Pfft...never happen because it's not part of Jesus' plan.
.
.
.
.
.
.
Is it?
 
2013-03-10 10:48:06 PM

Lady Indica: traylor: [img689.imageshack.us image 379x214]

Well, imagine what would had happened if NASA (or an other agency) announced the Russian meteor 3 days in advance. The EVERYBODY PANIC effect could have caused a much bigger negative impact on everything than the meteor itself did. The fear and insecurity could shut down the society and bring anarchy, rape, and pillage to your otherwise normal life.

I get what you mean on one level (I live in CA, feel this way about quakes because we don't have to do a ton of stupid prep shiat like hurricane people) but...it IS a pretty dumb perspective. Advance warning where we have the ability to do SOMETHING is good.

You think Katrina would've been less of a clusterfark without warning?


That was sooo cute.
 
2013-03-11 12:47:20 AM

CokeBear: If something is about to hit us, and there's nothing we can do about it, do you really want to know in advance?


End of the world orgy, anyone?
 
2013-03-11 04:57:40 PM

BlippityBleep: and somehow we've made it this far!


The Optimist Fell ten stories,
and at each window bar-
he shouted to his friends inside: "It's alright so far!"

/not mine
//really old
///1914 book of collected poems inherited many years ago
////Slashies!
 
2013-03-11 08:41:05 PM

Silverstaff: scalpod: CokeBear: If something is about to hit us, and there's nothing we can do about it, do you really want to know in advance?

What if getting into an underground shelter meant surviving? It's not like you need food to outlast a Fallout situation, you just need to live through the blast and resulting shock wave.

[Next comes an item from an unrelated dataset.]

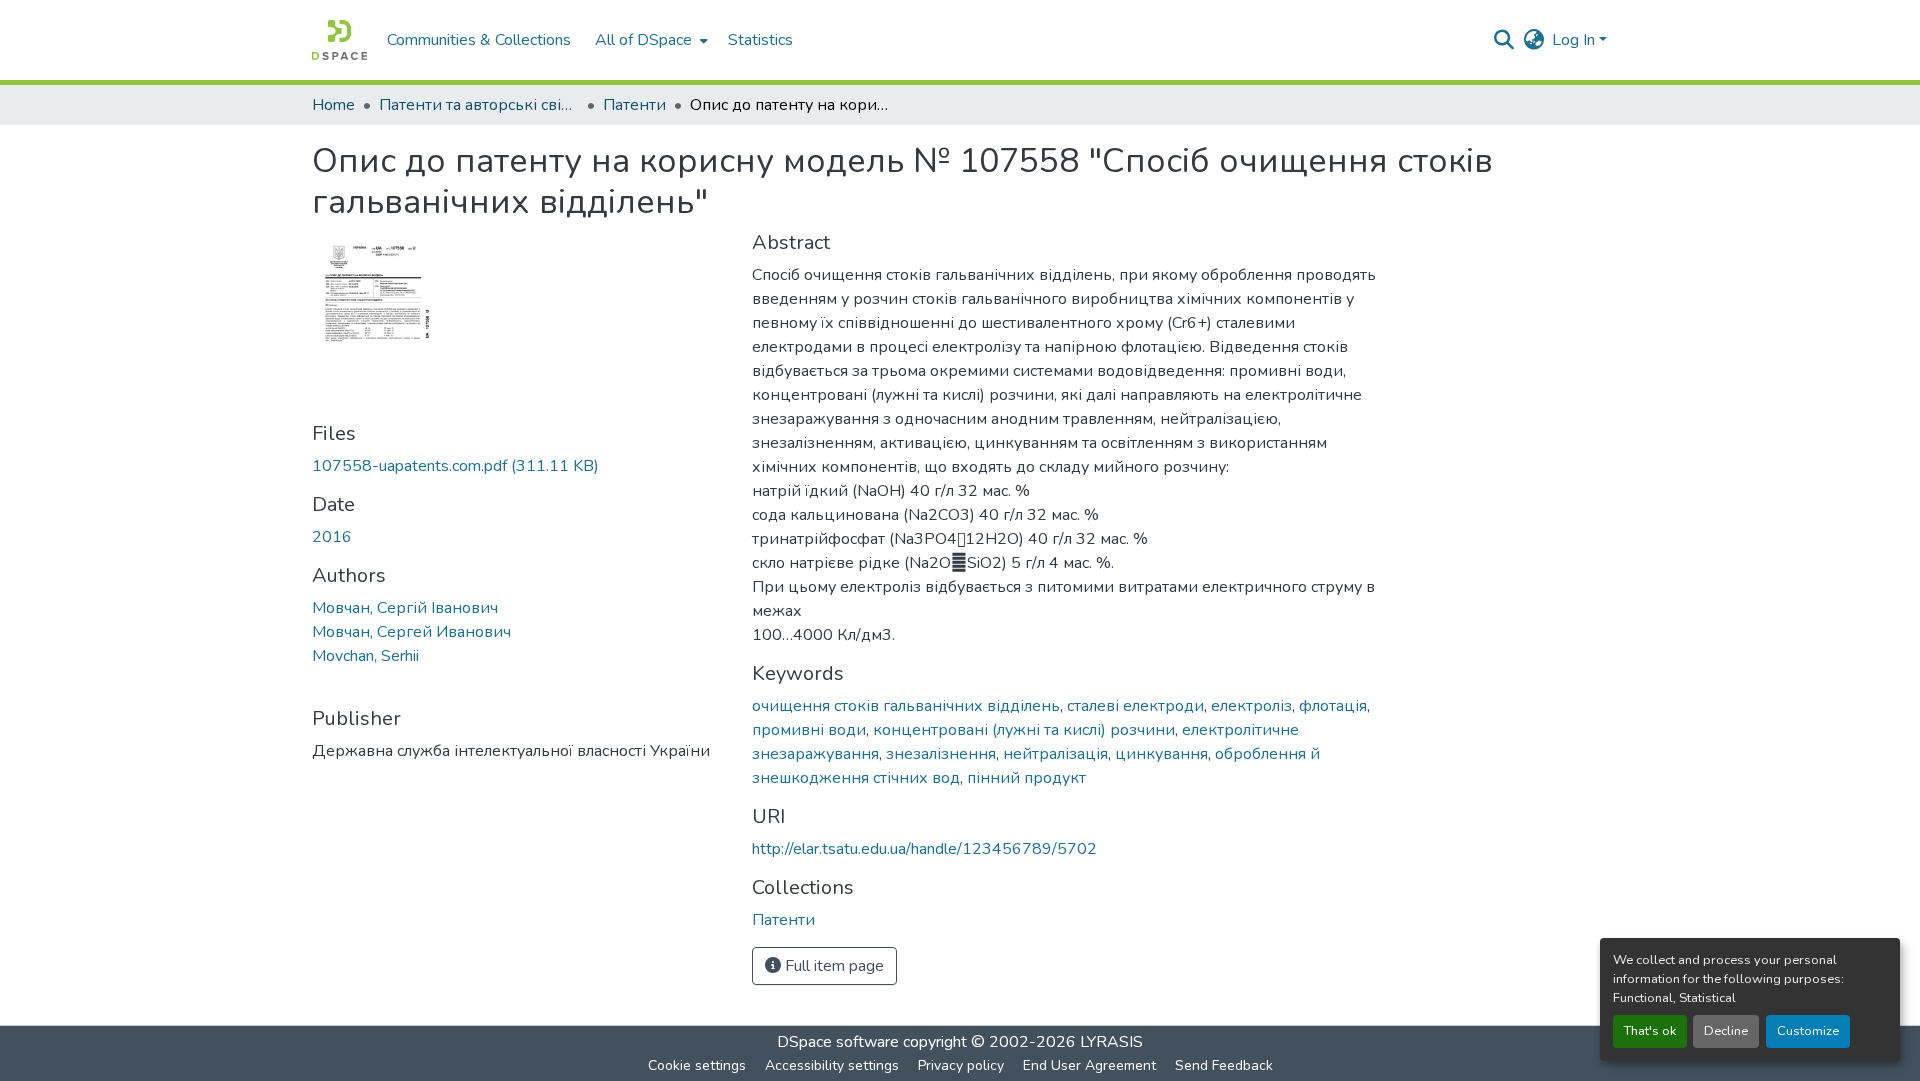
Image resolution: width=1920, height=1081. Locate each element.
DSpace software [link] (838, 1042)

Well, if the blast and shockwave are large enough, you'll need food for the Nuclear Winter when enough dust is kicked into the stratosphere to change the planetary albedo as Earth effectively gets covered by a giant dustcloud.  Reduced light causes a sharp drop in temperatures creating wintry conditions worldwide for anywhere from 6 months to several years depending on the severity.  The decreased temperature and light cause crop failures.

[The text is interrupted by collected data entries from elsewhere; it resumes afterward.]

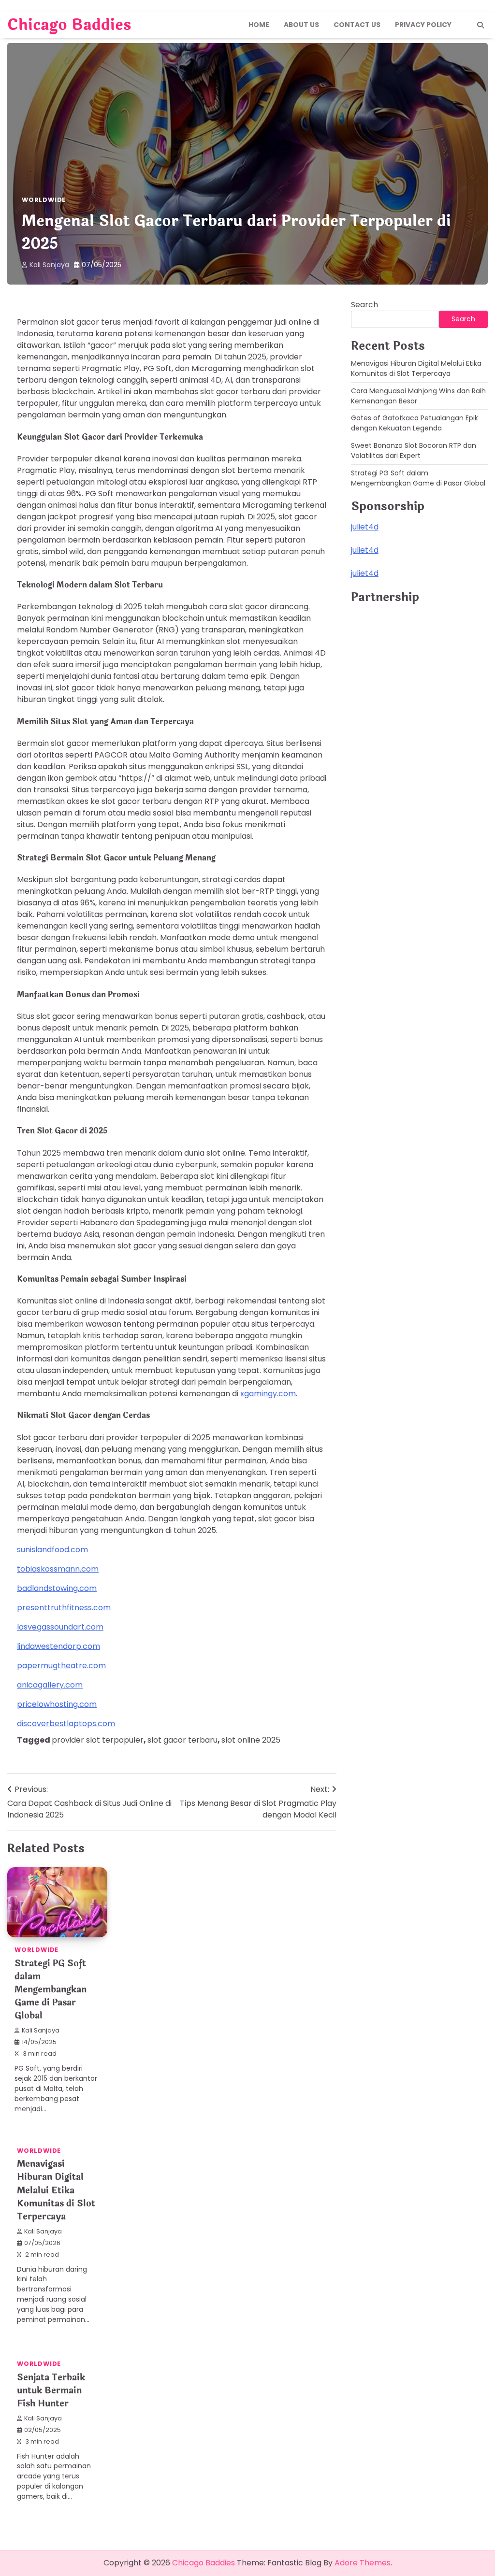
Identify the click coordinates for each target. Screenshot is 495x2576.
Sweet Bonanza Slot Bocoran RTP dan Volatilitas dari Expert (413, 450)
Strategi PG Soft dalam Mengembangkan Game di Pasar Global (51, 1989)
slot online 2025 (250, 1740)
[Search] (480, 25)
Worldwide (44, 200)
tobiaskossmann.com (58, 1568)
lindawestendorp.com (58, 1646)
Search (364, 304)
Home (258, 24)
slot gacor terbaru (182, 1740)
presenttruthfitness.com (64, 1607)
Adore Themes (363, 2562)
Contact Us (357, 24)
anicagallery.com (50, 1684)
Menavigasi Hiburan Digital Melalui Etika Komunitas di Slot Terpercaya (56, 2190)
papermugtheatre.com (61, 1665)
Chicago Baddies (69, 25)
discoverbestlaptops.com (66, 1723)
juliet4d (365, 526)
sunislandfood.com (52, 1549)
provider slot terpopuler (98, 1740)
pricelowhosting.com (57, 1704)
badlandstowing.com (57, 1588)
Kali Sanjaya (49, 265)
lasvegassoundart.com (60, 1626)
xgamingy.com (268, 1393)
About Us (301, 24)
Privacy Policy (423, 24)
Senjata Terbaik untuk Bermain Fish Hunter (51, 2390)
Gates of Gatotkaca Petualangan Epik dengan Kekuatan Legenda (414, 423)
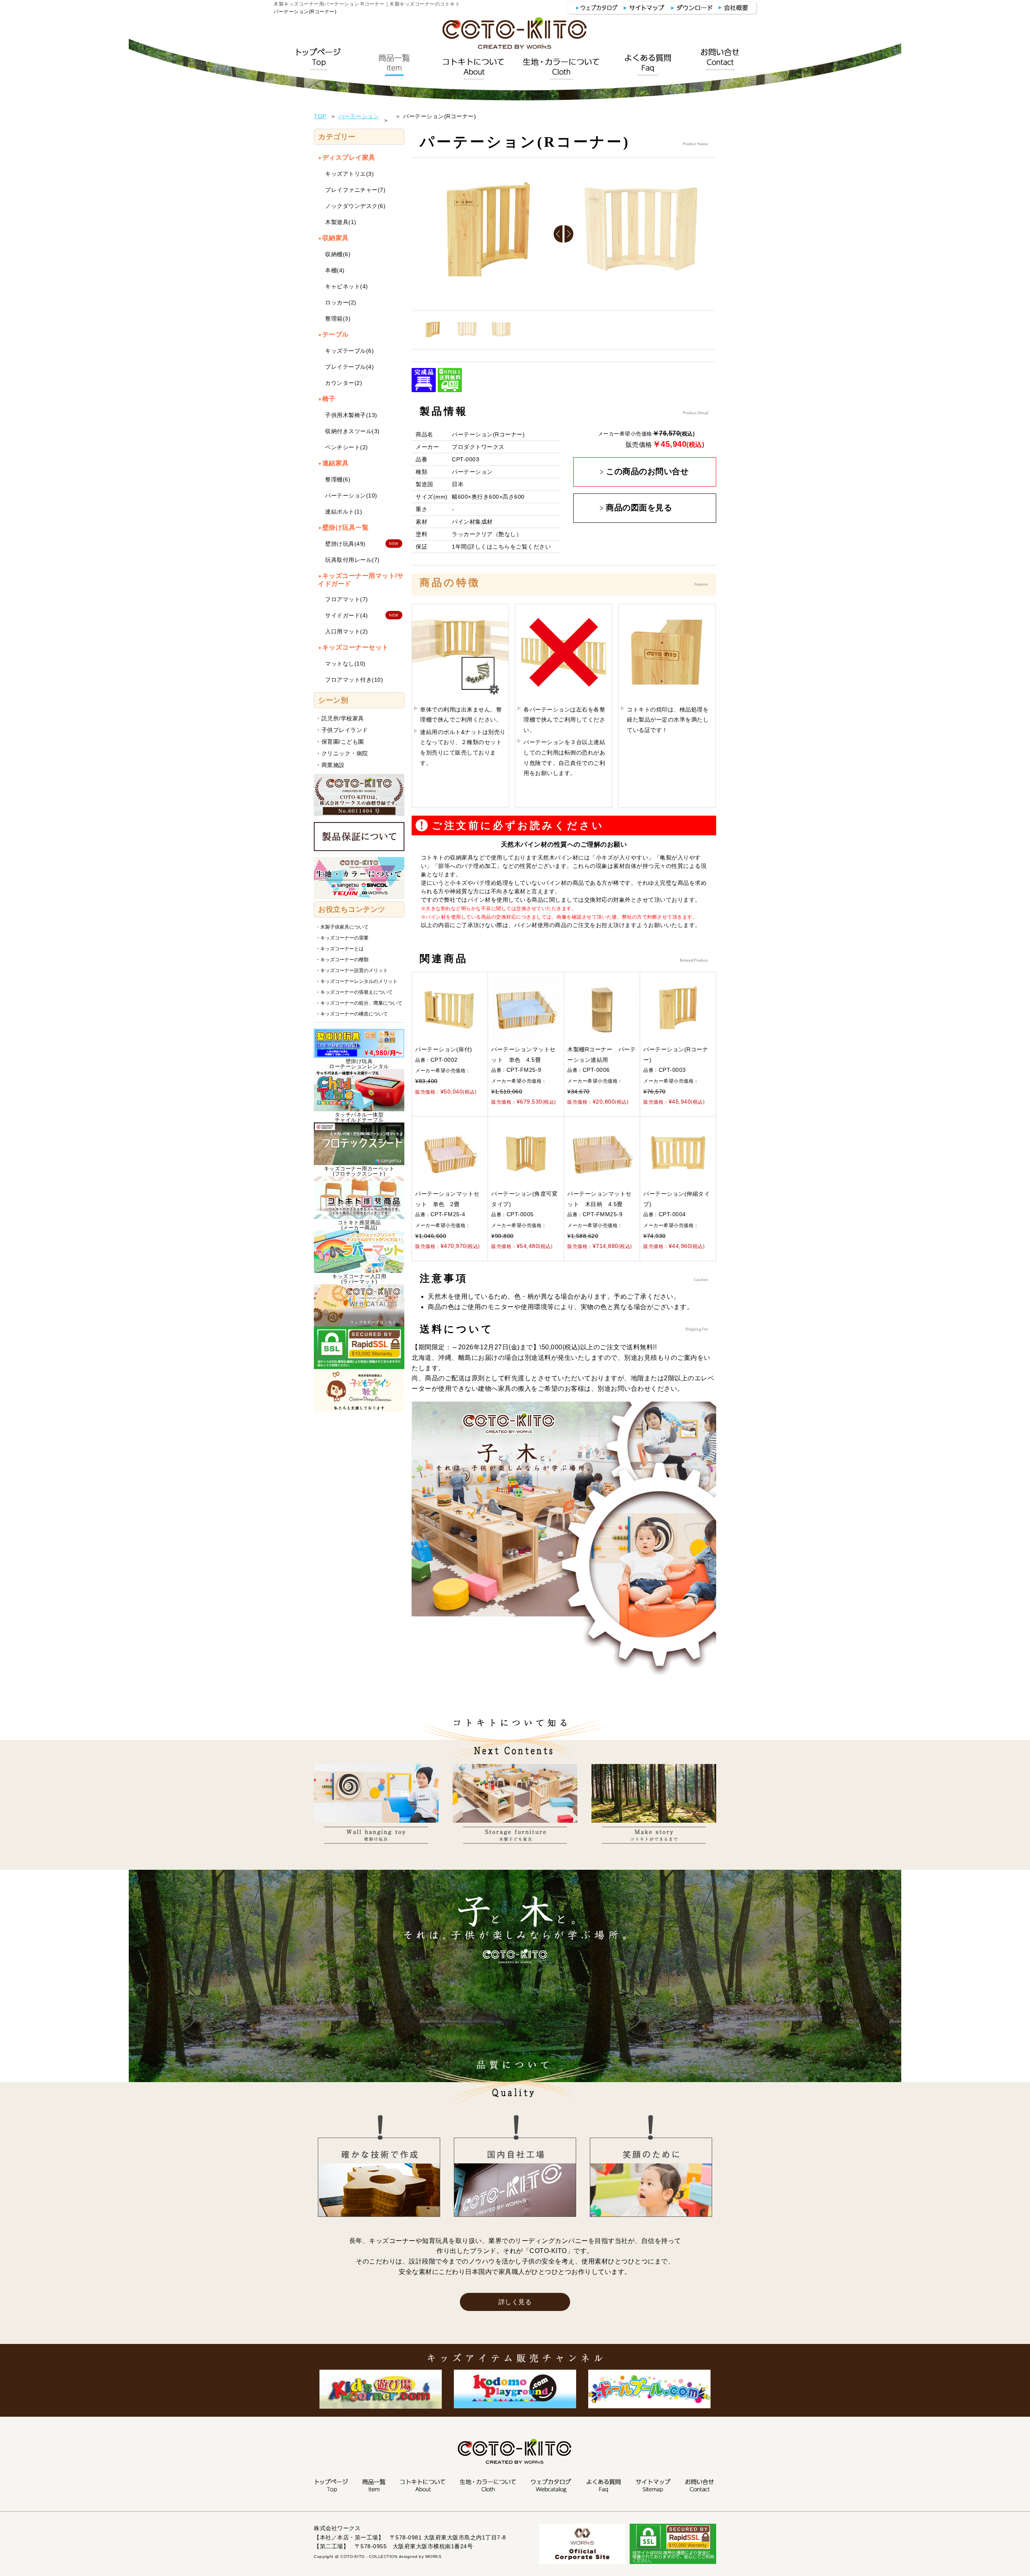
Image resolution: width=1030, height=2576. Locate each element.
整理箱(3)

Without farms raising crops, for several years, the bulk of humanity starves to death.  Yeah, with plenty of cached food there will be enough survivors to ensure the continuation of humanity, and the continuity of government is even probable. . .but it would be a cataclysm the likes of which mankind had never seen before.  Seeing 5+ billion people die over the course of a couple of years from starvation is going to be bad.


I didn't mean mass extinction impacts or even "nation busters", just "city busters". Someone asked what good having any advance warning would do and I was suggesting that there could be times when "get into the nearest shelter" might not be useless advice.